Frances Trollope engaged in some most unusual activities while she was in Cincinnati. She created several spectacles for the Western Museum, including "Infernal Regions," based on Dante's "Divine Comedy" and replete with terrifying images and gruesome sounds. She also built a bizarre building to house a shopping bazaar -- or as Gersmann's play tells us, the first shopping mall in America. Alas, while "Infernal Regions" was a tremendous success, the bazaar bombed.

Imagine all these events and adventures related in the inimitable, irreverent style that marks many Broom Street productions -- lots of movement, high energy and a plethora of often memorable images, mixed with inventive language (and at least a couple of jokes involving sex) -- and you'll begin to see a bit of the picture. Better yet, make the trip to Broom Street and enjoy this 95-minute slice of slightly fractured history, accented with cartwheels, vocals, lap steel guitar and autoharp.

You'll also see -- yet again -- some plastic phalluses, a prop Gersmann seems to have acquired by the gross.

The cast of "That Trollope Woman" is energetic, versatile and funny. Its members include Clare M. Sorman as Fanny Trollope; David Gapen as her son, Anthony Trollope; David's brother, Mark Gapen, as Anthony's brother, Thomas Adolphus Trollope; as well as John Gustafson, John Harmon, Bob Moccero, Raun Norby, Angy Gagliano and the animated Carmine "The Dog" Briganti, who, with help from Gustafson, plays a lapdog.

That woman up in the both -- Tech Goddess Jhen Harding -- deserves credit for the production's fine lighting design, as well as for serving as its light and sound engineer.
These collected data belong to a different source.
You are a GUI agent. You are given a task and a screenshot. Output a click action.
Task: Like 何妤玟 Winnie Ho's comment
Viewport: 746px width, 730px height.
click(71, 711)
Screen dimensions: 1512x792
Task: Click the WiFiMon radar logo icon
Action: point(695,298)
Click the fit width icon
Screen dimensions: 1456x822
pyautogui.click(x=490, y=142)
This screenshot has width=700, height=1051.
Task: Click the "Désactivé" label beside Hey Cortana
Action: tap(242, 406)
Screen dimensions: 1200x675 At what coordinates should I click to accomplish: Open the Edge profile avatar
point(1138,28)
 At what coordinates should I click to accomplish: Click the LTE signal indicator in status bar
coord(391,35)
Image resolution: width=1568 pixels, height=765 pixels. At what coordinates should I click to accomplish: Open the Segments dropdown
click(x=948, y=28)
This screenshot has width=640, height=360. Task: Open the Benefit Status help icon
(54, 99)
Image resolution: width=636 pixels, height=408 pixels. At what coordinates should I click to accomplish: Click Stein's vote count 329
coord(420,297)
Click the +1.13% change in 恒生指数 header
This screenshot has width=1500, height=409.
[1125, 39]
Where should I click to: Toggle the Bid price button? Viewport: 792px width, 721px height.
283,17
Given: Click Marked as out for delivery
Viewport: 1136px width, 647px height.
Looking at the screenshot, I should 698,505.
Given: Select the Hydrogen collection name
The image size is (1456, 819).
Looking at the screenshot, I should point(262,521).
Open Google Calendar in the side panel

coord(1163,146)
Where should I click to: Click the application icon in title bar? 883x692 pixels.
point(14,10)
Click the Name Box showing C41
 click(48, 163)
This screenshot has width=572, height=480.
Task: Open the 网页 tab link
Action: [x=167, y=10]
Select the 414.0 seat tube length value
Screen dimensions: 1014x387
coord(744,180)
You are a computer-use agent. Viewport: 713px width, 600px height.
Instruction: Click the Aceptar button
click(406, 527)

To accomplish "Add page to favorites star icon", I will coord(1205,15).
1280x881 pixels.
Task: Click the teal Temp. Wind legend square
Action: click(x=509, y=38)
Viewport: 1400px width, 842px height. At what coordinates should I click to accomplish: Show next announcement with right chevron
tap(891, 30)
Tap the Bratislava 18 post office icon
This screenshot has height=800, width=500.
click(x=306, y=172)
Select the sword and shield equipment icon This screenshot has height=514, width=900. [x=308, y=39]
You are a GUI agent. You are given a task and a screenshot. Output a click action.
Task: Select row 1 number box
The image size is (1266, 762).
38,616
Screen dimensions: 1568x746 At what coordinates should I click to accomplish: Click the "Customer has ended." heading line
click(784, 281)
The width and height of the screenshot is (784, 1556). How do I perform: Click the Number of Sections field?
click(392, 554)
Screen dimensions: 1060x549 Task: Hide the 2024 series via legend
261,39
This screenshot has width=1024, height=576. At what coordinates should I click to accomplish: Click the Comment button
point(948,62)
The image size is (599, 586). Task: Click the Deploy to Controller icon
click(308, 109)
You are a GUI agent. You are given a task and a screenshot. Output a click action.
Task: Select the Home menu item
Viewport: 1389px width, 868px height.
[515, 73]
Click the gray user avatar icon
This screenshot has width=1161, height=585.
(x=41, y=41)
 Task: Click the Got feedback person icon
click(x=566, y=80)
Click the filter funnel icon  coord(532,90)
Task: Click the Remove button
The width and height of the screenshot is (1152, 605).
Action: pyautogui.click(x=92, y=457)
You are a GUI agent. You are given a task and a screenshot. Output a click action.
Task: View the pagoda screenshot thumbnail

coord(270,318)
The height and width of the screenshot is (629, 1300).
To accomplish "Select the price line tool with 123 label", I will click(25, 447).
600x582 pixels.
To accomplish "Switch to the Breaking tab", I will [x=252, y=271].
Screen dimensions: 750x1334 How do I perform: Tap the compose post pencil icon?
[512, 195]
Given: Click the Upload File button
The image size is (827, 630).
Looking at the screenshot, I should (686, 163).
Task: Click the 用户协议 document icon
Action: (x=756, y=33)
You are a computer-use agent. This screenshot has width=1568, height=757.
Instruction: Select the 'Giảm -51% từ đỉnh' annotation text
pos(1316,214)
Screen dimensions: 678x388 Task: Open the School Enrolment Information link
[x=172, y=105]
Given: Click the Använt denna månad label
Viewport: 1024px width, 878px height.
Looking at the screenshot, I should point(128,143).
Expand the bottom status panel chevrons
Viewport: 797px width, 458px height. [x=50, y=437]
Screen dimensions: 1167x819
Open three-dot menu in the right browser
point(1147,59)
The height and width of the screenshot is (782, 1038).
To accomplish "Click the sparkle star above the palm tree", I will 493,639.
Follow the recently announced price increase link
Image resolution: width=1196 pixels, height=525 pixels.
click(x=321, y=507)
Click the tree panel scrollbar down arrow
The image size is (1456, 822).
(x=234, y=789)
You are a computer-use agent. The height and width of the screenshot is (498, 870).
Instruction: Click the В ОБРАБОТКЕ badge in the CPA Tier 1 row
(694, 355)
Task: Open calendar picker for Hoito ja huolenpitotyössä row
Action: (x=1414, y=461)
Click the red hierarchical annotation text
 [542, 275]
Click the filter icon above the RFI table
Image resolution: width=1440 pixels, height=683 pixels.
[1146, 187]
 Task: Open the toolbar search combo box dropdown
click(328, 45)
And last, but never least, Gersmann deserves thanks for introducing us to yet another interesting character as "part of an ongoing series about the origins of culture."

THEATER REVIEW

"That Trollope Woman" will be performed at 8 p.m. Fridays, Saturdays and Sundays through April 2 at Broom Street Theater, 1119 Williamson St. Tickets are $7 and available at the door only.